I guess the guy thought he was a hero, and he was somehow helping my country by attacking me. I reflected back my attacker’s words as I gave my statement to the police officer later that night. It turned out Officer Schindler is the real hero, a veteran of Afghanistan, who came back to serve his community in the Bakersfield Police Department. As we talked, he shared what it felt like for him, coming home at the end of the shift and being able to go play with his kids.

To my attacker, I hope you read this. I have a message for you. Where are you every month, as the Sikh community gathers at 6am Saturday mornings to prepare and serve food at the Bakersfield Homeless Center? Why did you not take the opportunity to visit one of Bakersfield’s 5 Gurdwaras (Sikh community centers), where the community kitchen serves free meals to all? Why did you not join us in downtown Bakersfield in April, as we fed the hungry for a week, serving free meals to over 10,000 people? My attacker doesn’t know me. He doesn’t know that Sikhs stand for service, equality, justice, compassion, and love. He doesn’t know how much we care about Bakersfield.

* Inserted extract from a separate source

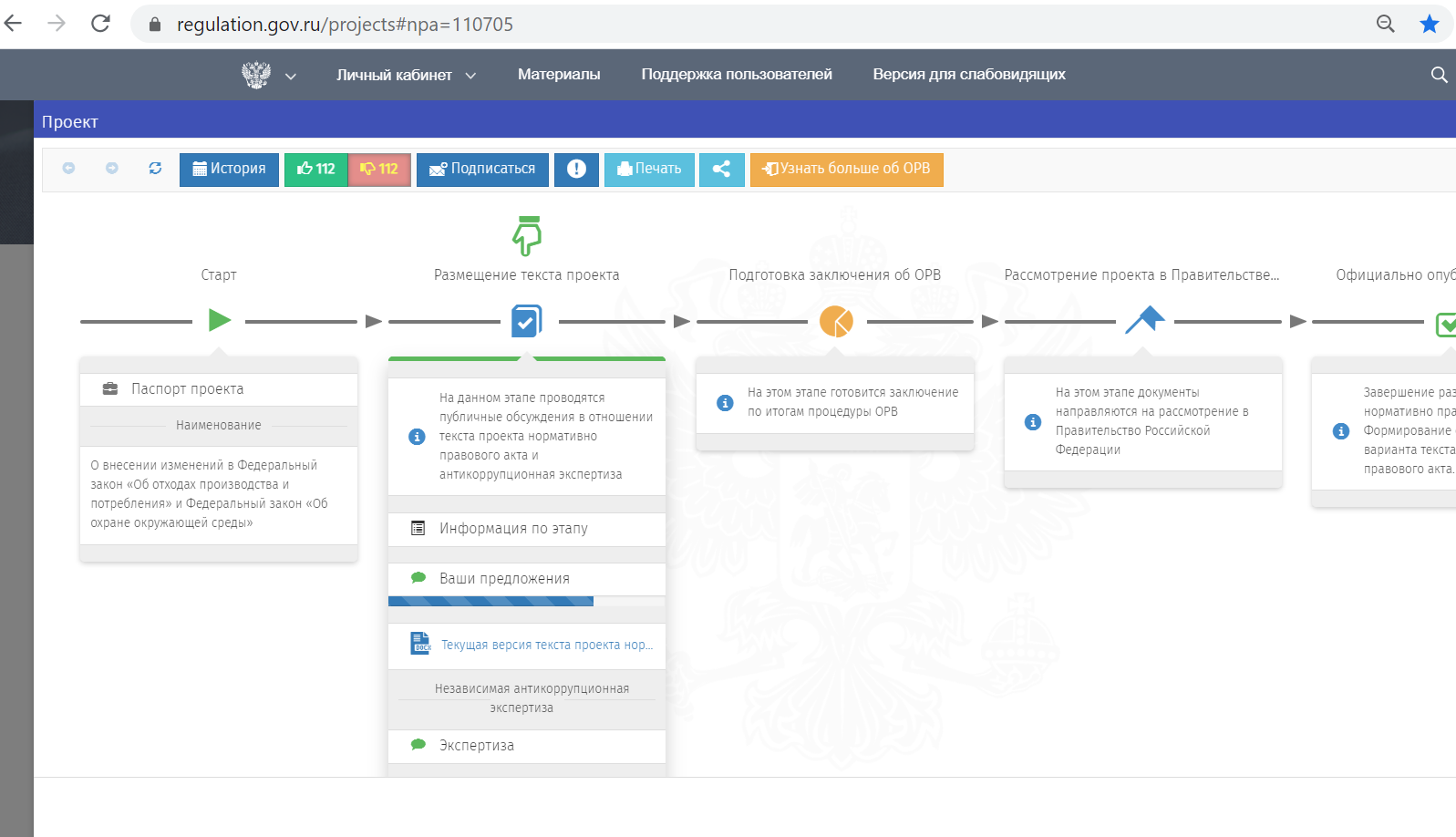This screenshot has width=1456, height=837.
Task: Click the red thumbs-down 112 vote button
Action: [379, 170]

To the people who sat there last night at Habit Burger, watching as I was attacked, and who did nothing about it, I have a message for you too. Even though your eyes didn’t meet mine when I looked to you for support, even though you pretended like I didn’t exist last night, if our roles are ever reversed, and you need help, know that I will stand up. I will be there for you. Bakersfield, we are better than this. I’m with you.